Dr Prateek Gantayat is a modeller by training, specialising in the development of mathematical models to simulate naturally occurring physical processes in high mountain environments.
He completed his BTech in Electronics and Communications Engineering from Amrita Vishwavidyapeetham, Coimbatore, in 2011. In 2013, he joined the Centre for Atmospheric and Oceanic Sciences at the Indian Institute of Science (IISc), Bengaluru, for an MTech programme. His master’s dissertation focused on techniques for estimating the volume of high mountain ice reserves.
Following his master’s degree, he pursued a PhD in Climate Science at the same institution from 2013 to 2018, with a focus on the dynamics of Himalayan glaciers. During his doctoral research, he developed a new model for estimating glacier volumes across the Himalaya using freely available satellite data. He also developed numerical models to simulate the past, present, and future evolution of glaciers with complex geometries in the Himalayan region.

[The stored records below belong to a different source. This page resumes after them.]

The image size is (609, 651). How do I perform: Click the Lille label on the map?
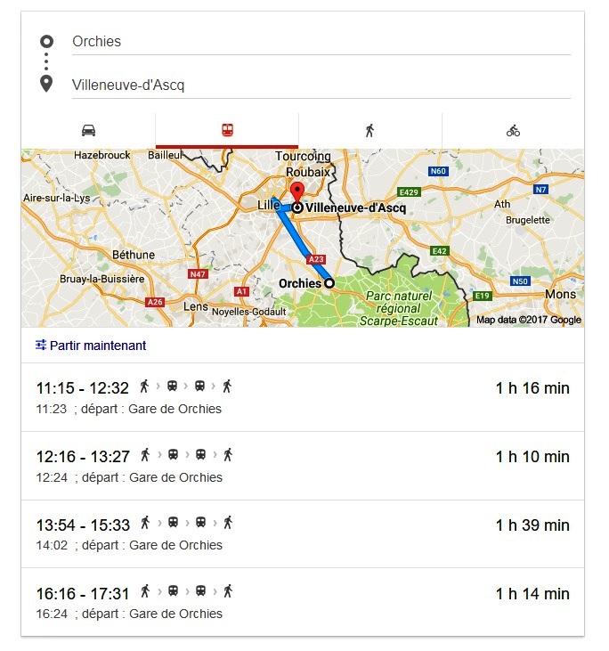point(268,205)
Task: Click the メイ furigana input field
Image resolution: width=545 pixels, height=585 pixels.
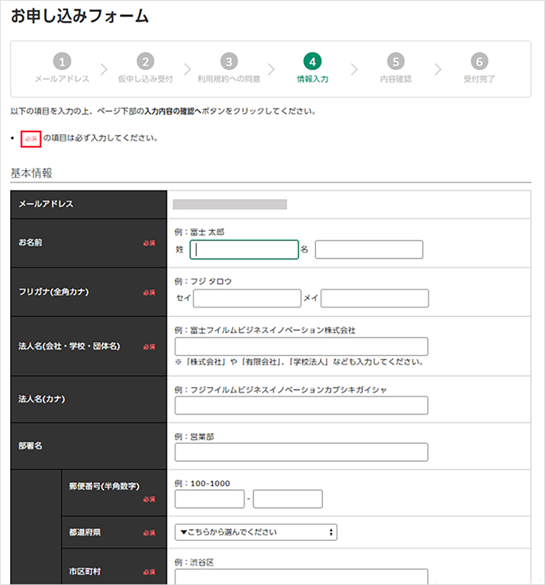Action: coord(374,299)
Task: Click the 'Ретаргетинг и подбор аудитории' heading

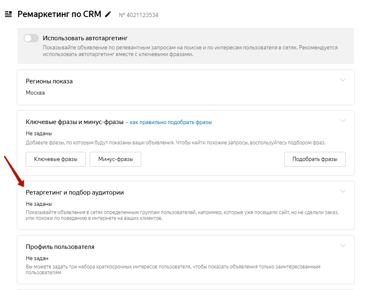Action: (x=75, y=193)
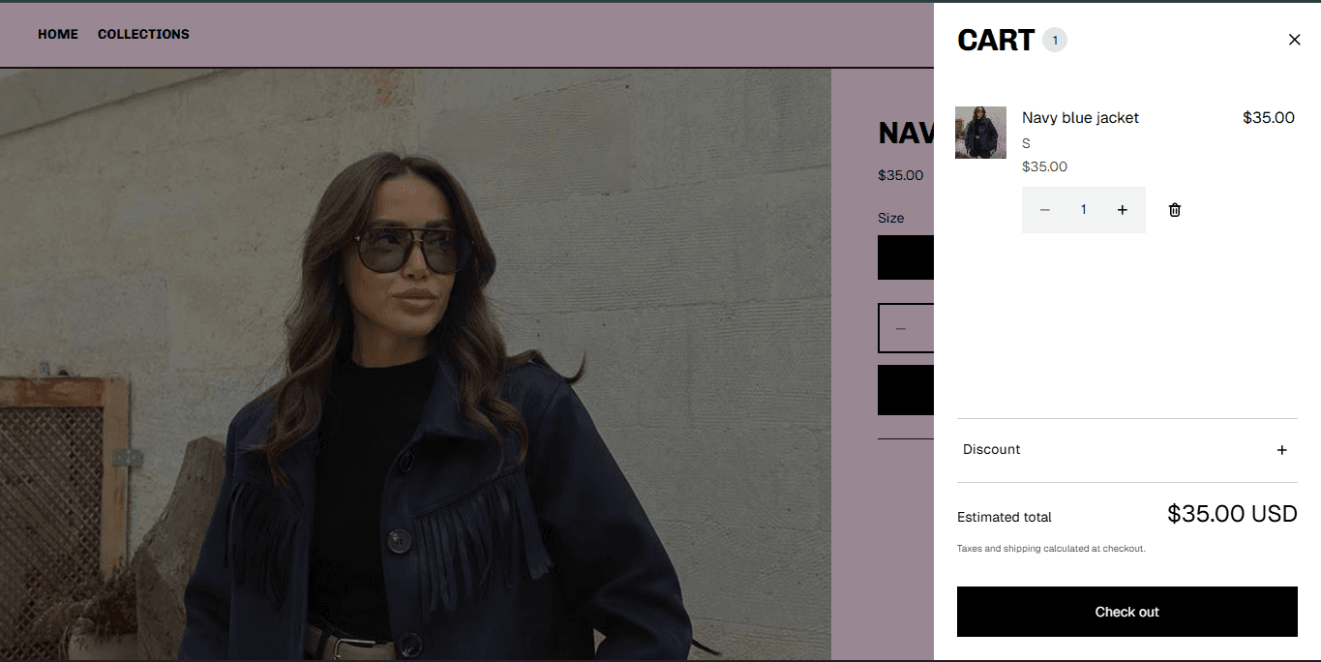Click the size S variant label

tap(1026, 143)
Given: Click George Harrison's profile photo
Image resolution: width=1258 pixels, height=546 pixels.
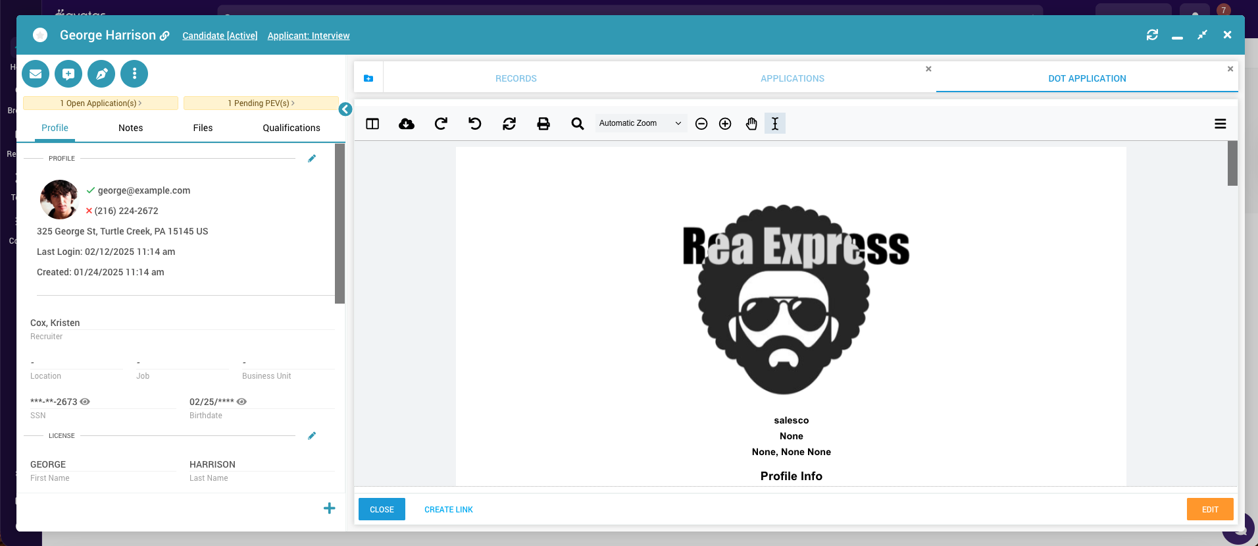Looking at the screenshot, I should pos(59,200).
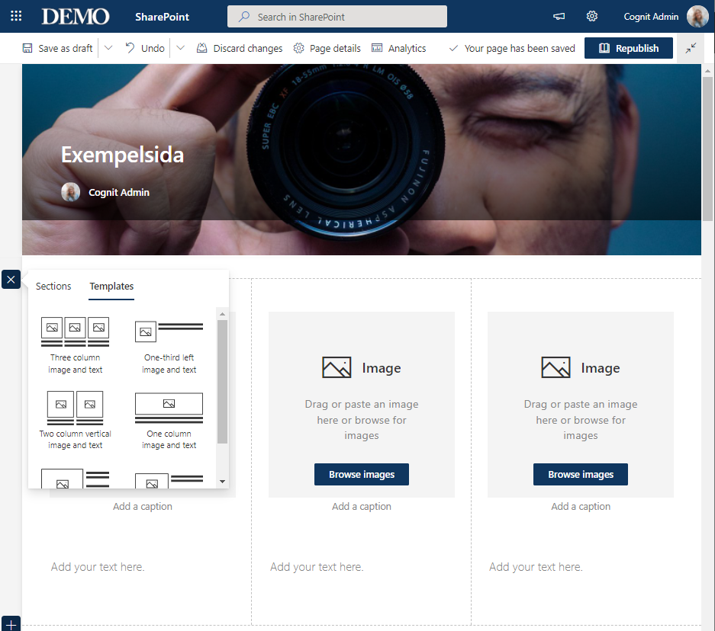The image size is (715, 631).
Task: Click the megaphone notifications icon
Action: pyautogui.click(x=559, y=17)
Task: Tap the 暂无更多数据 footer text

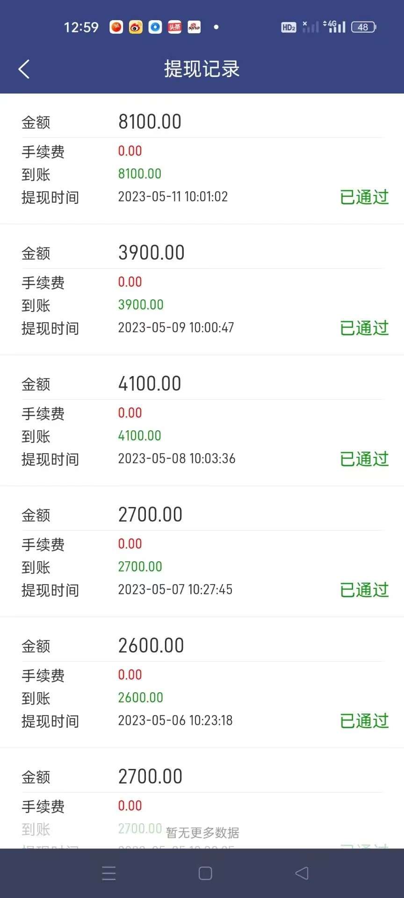Action: pos(202,833)
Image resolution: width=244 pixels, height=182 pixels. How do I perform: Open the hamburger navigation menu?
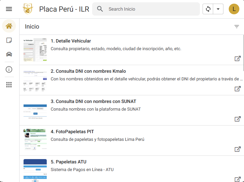coord(9,9)
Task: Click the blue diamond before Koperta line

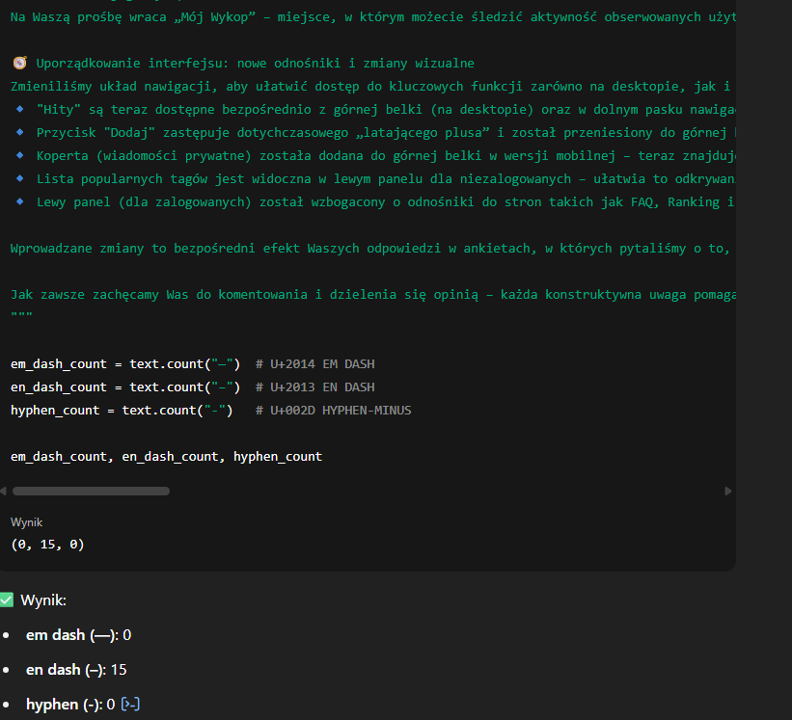Action: [20, 156]
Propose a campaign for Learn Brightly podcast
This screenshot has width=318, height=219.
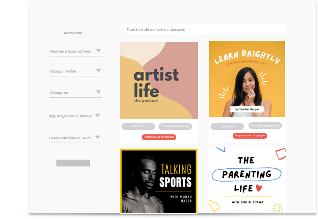(249, 136)
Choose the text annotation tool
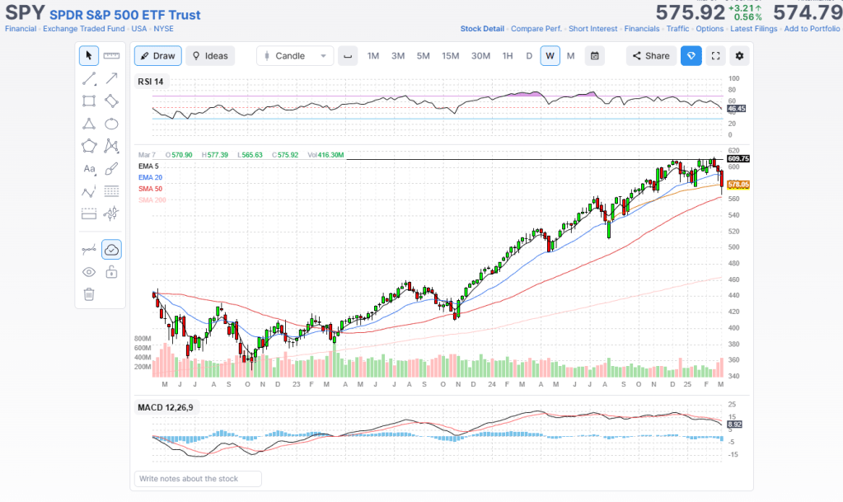Image resolution: width=843 pixels, height=502 pixels. pos(89,169)
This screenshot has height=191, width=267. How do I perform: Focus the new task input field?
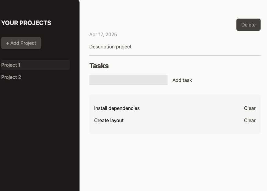(128, 80)
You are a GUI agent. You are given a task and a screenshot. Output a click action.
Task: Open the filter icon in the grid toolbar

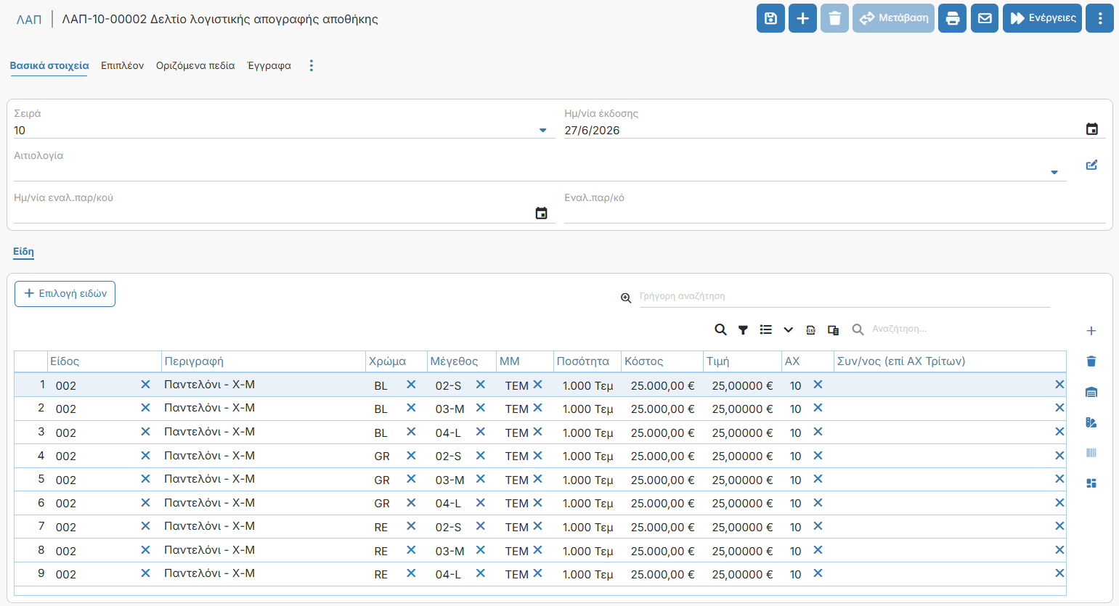point(743,329)
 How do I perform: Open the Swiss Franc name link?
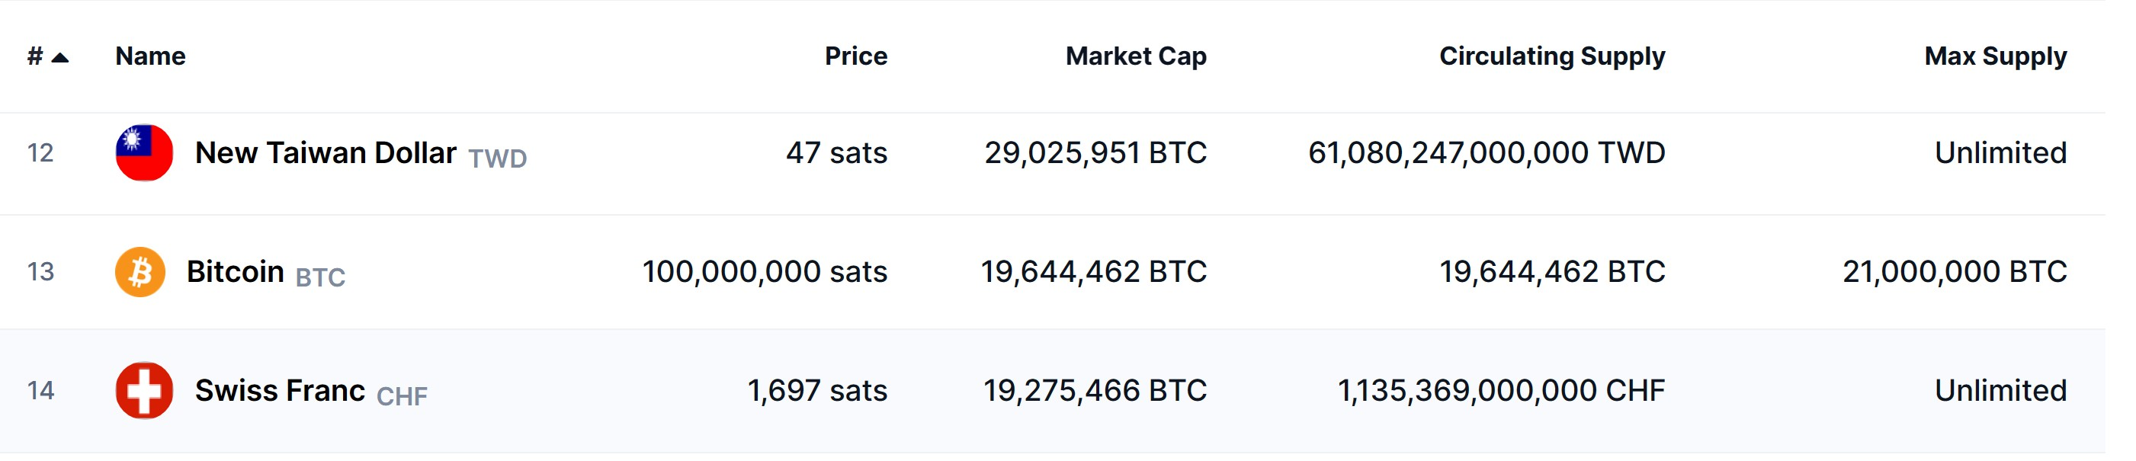click(279, 391)
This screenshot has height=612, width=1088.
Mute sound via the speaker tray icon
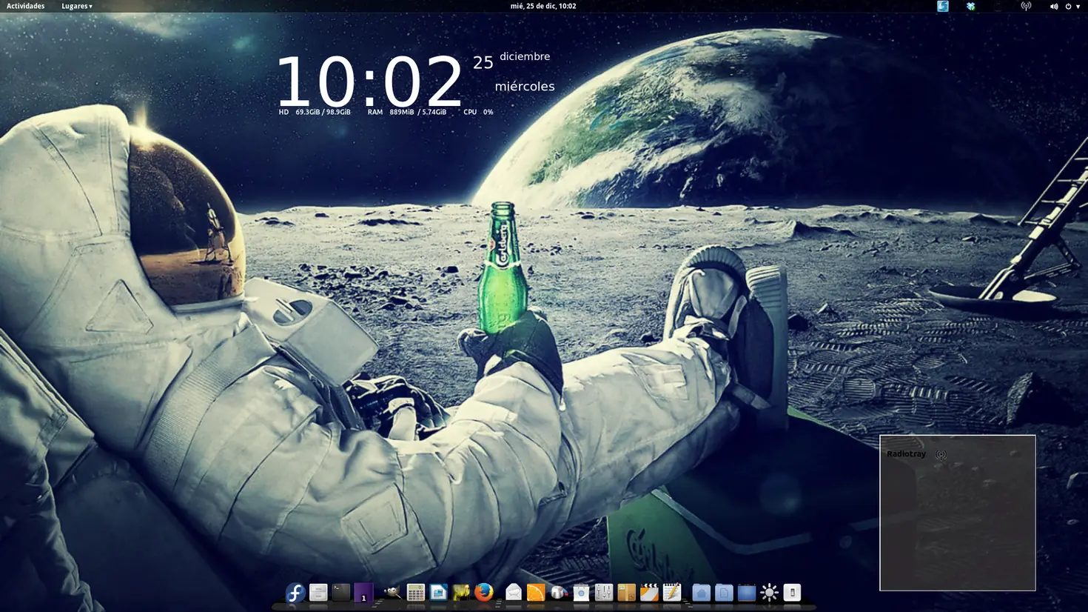1054,6
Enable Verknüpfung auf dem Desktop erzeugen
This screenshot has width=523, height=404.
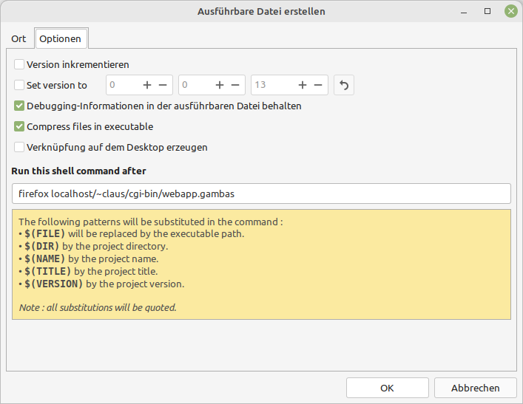(x=20, y=147)
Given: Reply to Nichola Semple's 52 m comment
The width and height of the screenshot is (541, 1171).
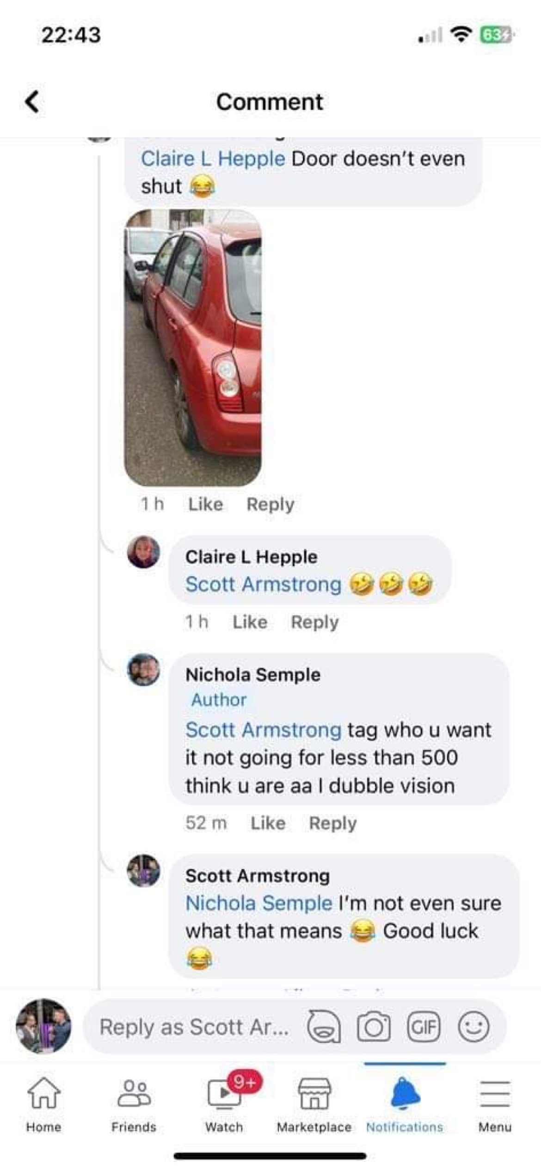Looking at the screenshot, I should coord(333,823).
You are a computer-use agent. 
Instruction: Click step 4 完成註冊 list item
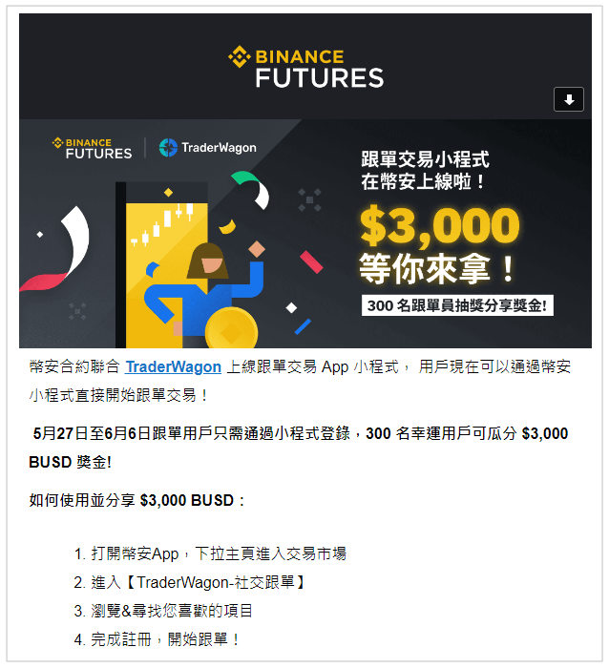pos(157,639)
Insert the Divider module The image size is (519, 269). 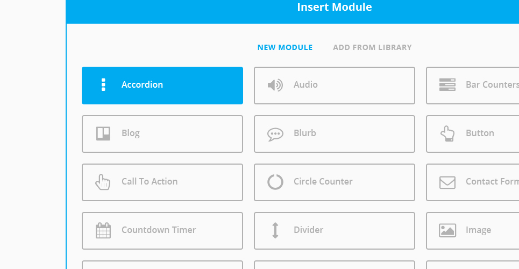click(335, 231)
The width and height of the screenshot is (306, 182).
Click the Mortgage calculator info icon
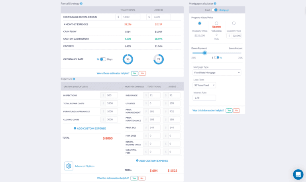215,4
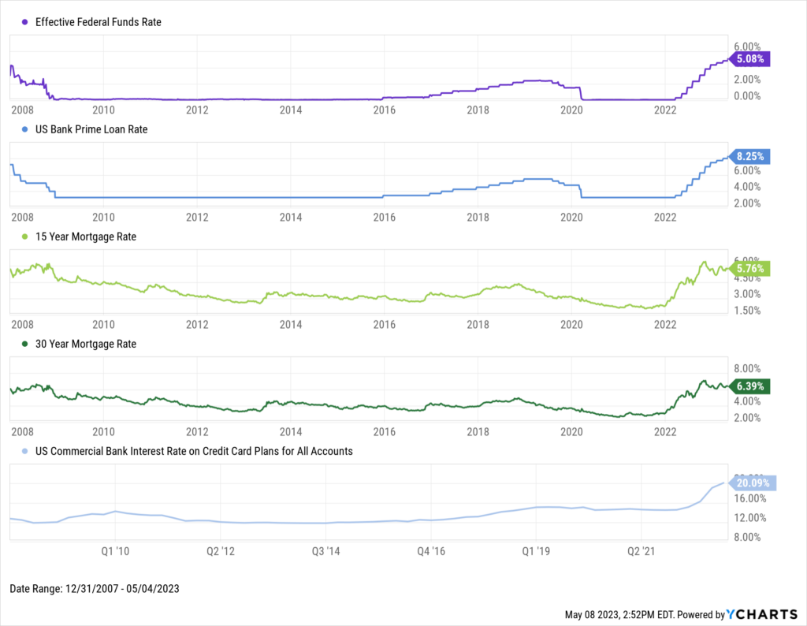Select the 5.08% value badge

point(749,58)

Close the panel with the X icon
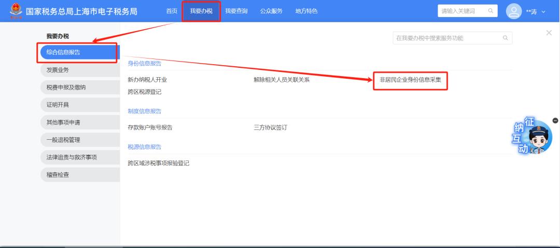pos(549,33)
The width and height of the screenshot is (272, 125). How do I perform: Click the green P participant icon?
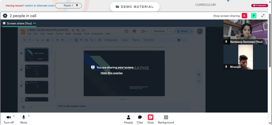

From 2019 to mid-2026, he undertook postdoctoral research at the Indian Institute of Technology Bombay, Lancaster University (UK), the University of Dayton (Ohio, USA), and the Institute of Science and Technology Austria. During this period, he developed numerical models to simulate the evolution of surface hydrology on the Greenland Ice Sheet, as well as the formation and evolution of high mountain lakes and their implications for mountain hazards and future glacier evolution.
Research
During my PhD, I focussed on modelling the evolution of glacier volume under a changing climate. During my postdoctoral fellowship at IIT Bombay, I went a step further and developed a numerical model to forecast proglacial lake expansion due to glacier evolution. At Lancaster University in the UK, I developed a new numerical supraglacial hydrological model for the Greenland ice sheet. I used satellite products to evaluate crop stress and yield during my brief stint as a Data Scientist for Earth Now Private Limited. As a postdoctoral scholar at the University of Dayton in the US, I developed a Bayesian statistics-based numerical model to estimate proglacial lake volume in High Mountain Asia (HMA) and a numerical ice flow model to project the evolution of hazard exposure of the largest proglacial lake in Nepal Himalaya, under different climate scenarios. Currently, as a postdoctoral researcher at the Institute of Science and Technology Austria, I am working on modelling the impact of the evolution of supraglacial debris cover on the evolution of mountain hydrology in a changing climate.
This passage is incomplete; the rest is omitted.